One feature of this e-textbook pilot was that students received some introductory training on how to use the basic highlighting, annotation, bookmark, and note-taking tools. And yet, the adoption of the question tool in Professor Brown’s class was entirely due to her requirement that students use that tool. We suggest that introductory training may not be sufficient for promoting the adoption of the tools that enable students to interact with the content of their e-textbooks. Indeed, prior work on how innovations spread through a community has emphasized the importance of change agents and peer-to-peer networks that enable potential adopters to learn about how a new technology may benefit them (see Rogers 1995). In this case, we may see what can be called two-stage adoption, which is characterized by a majority of users who adopt the basic usage (that is, reading the e-textbook) but a more significant second stage involves deeper interaction with the technology. Thus, addressing the teaching practices within specific disciplines when assisting instructors to teach with e-textbooks can help ensure that the adoption of mark-up tools is situated appropriately (Henderson et al. 2011). With respect to e-textbooks, instructional technologists may need to consider communication strategies or course-based interventions that are likely to be persuasive to learners. For example, training for students could emphasize an introductory unit in which students are required to use the mark-up tools so that they can develop a familiarity with them. An additional communication strategy could be in the form of a “think-aloud” protocol in which an instructor or instructional technologist demonstrates effective usage of mark-up tools while narrating the decision process for using each tool.
One key finding of this study was that purchasing a paper version of the e-textbook was associated with a reduced likelihood of using the note feature in the e-textbook. Thus, instructors who adopt e-textbooks may find it beneficial to determine whether there is a traditional-textbook version of the e-textbook and how many students purchase it. This could have consequences for instructors who want students to leverage the electronic resources in the e-textbook. If an instructor expects students to post and share notes in the e-textbook—a common feature of e-textbooks nowadays—there may need to be focused attention on how to scaffold students’ adoption of these tools.
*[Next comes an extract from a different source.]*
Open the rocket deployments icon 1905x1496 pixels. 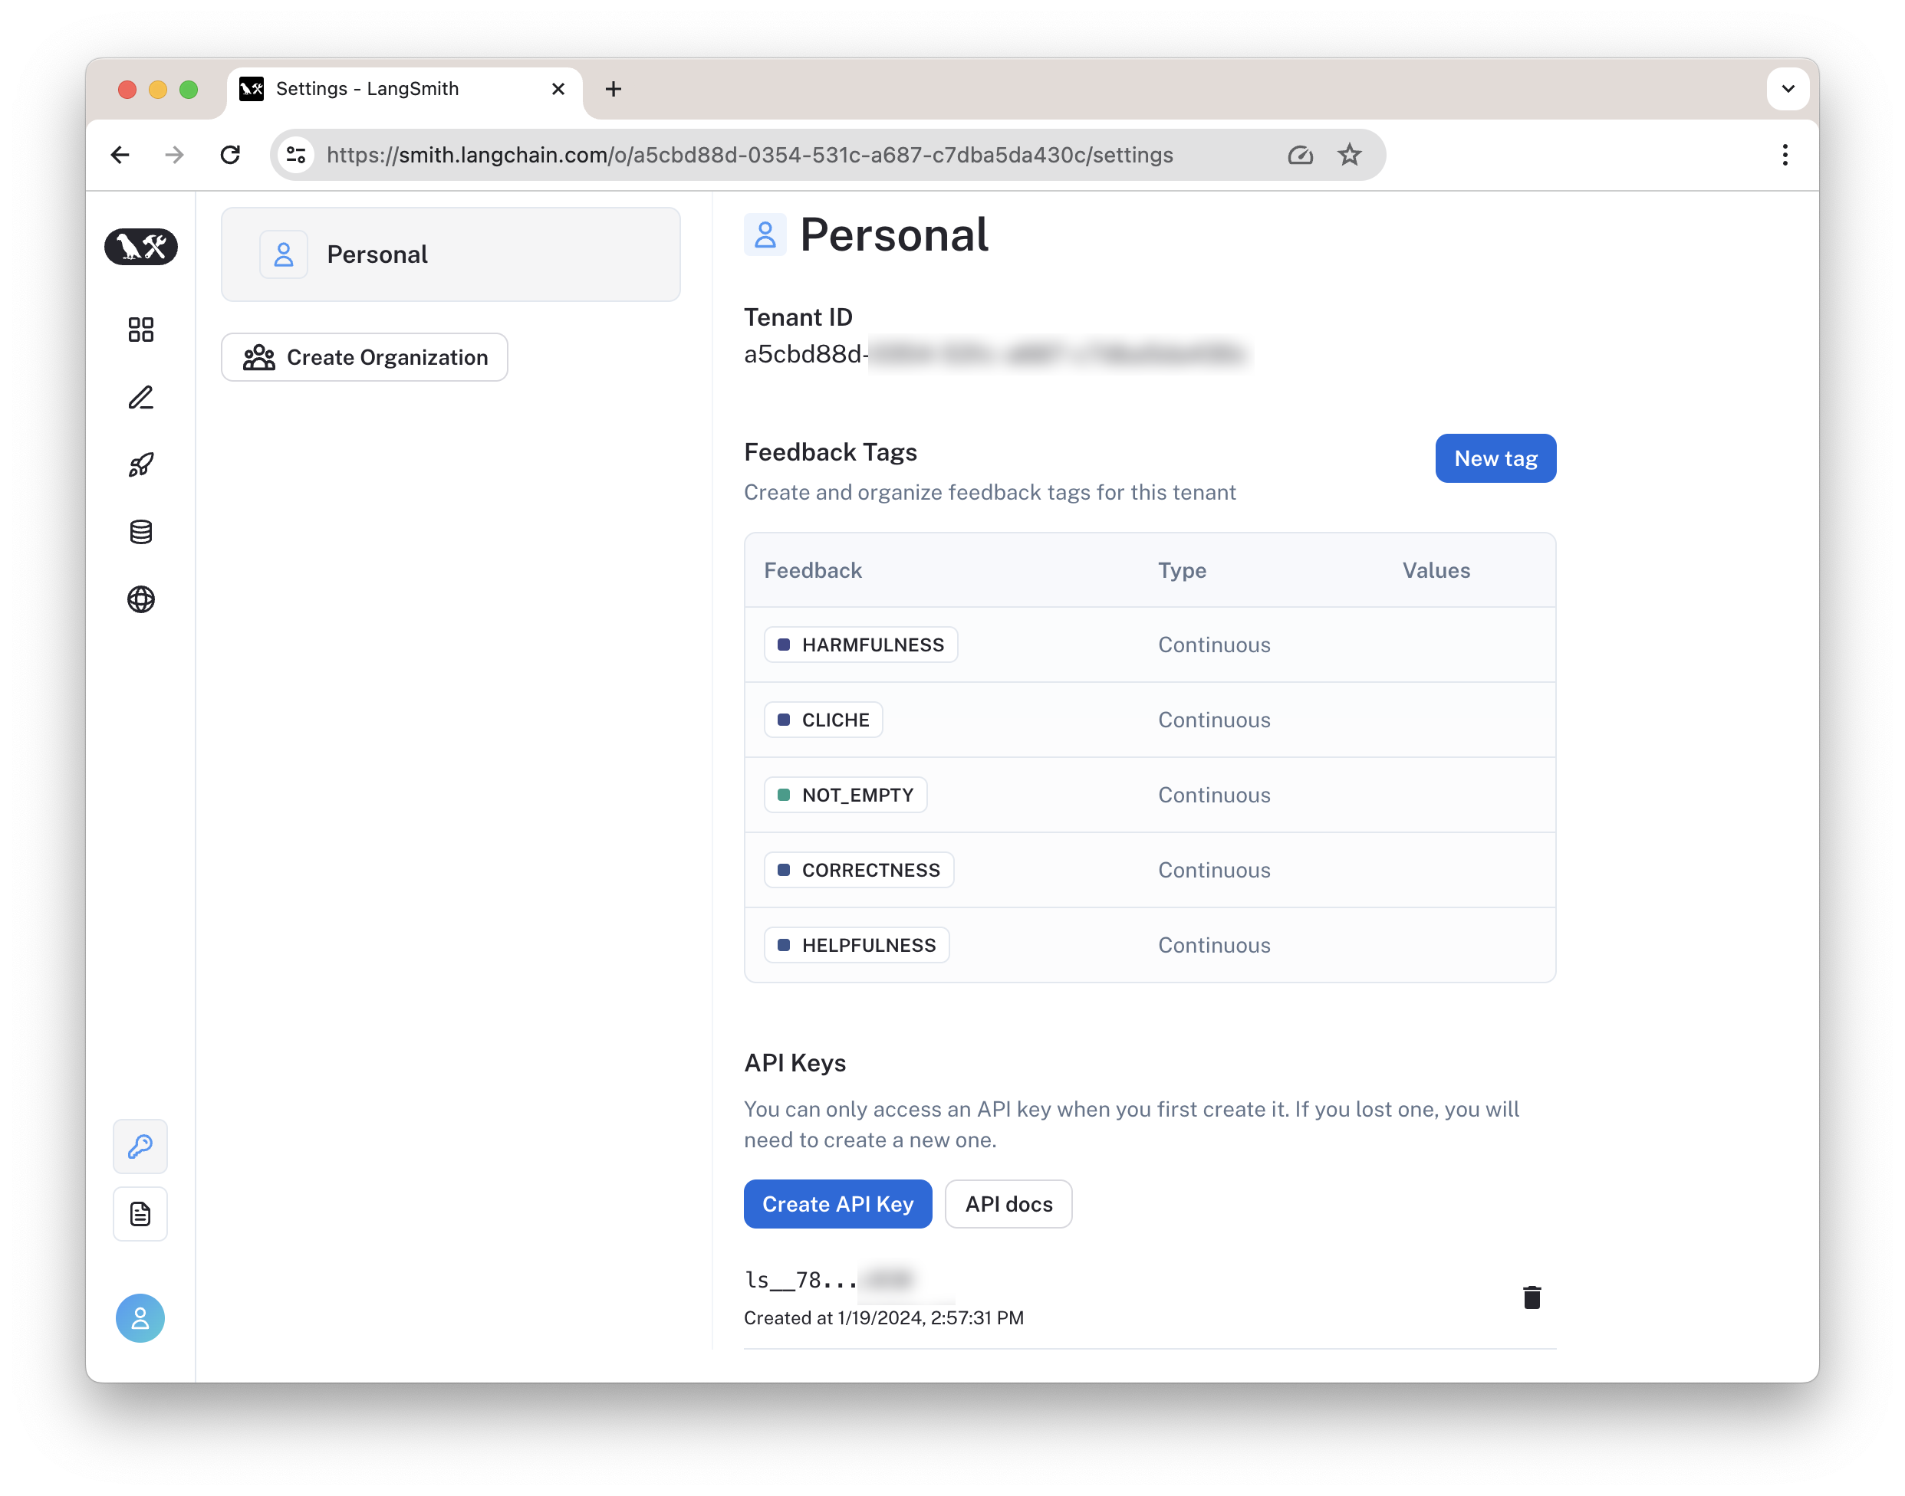140,465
This study also suggests that only asking students whether they have used e-textbooks previously may not suffice for determining whether students will use the learning tools in a new e-textbook. In our study, 23 % of the participants had reported using an e-textbook previously at the university. But in our regression models, prior e-textbook usage did not enter at the alpha .05 level of significance. We suggest that instructors and instructional technologists must go further than only assessing whether students have prior experience; rather, they should determine students’ typical reading behaviors and design interventions based on how students report that they interact with their textbooks (or with e-textbooks they have previously used). Our findings that certain measures of reading behaviors was predictive of time to adopting mark-up tools is significant for those who are seeking to facilitate the adoption of e-textbooks in their courses. According to Rogers (1995), an “authority innovation-decision” is a process by which a person or group of persons can mandate adoption, which is akin to what happened with the question tool in Professor Brown’s course. One important question for further inquiry would be whether these students, who were mandated to use this tool in their course, continue to use this tool (or a similar one) when usage is not required.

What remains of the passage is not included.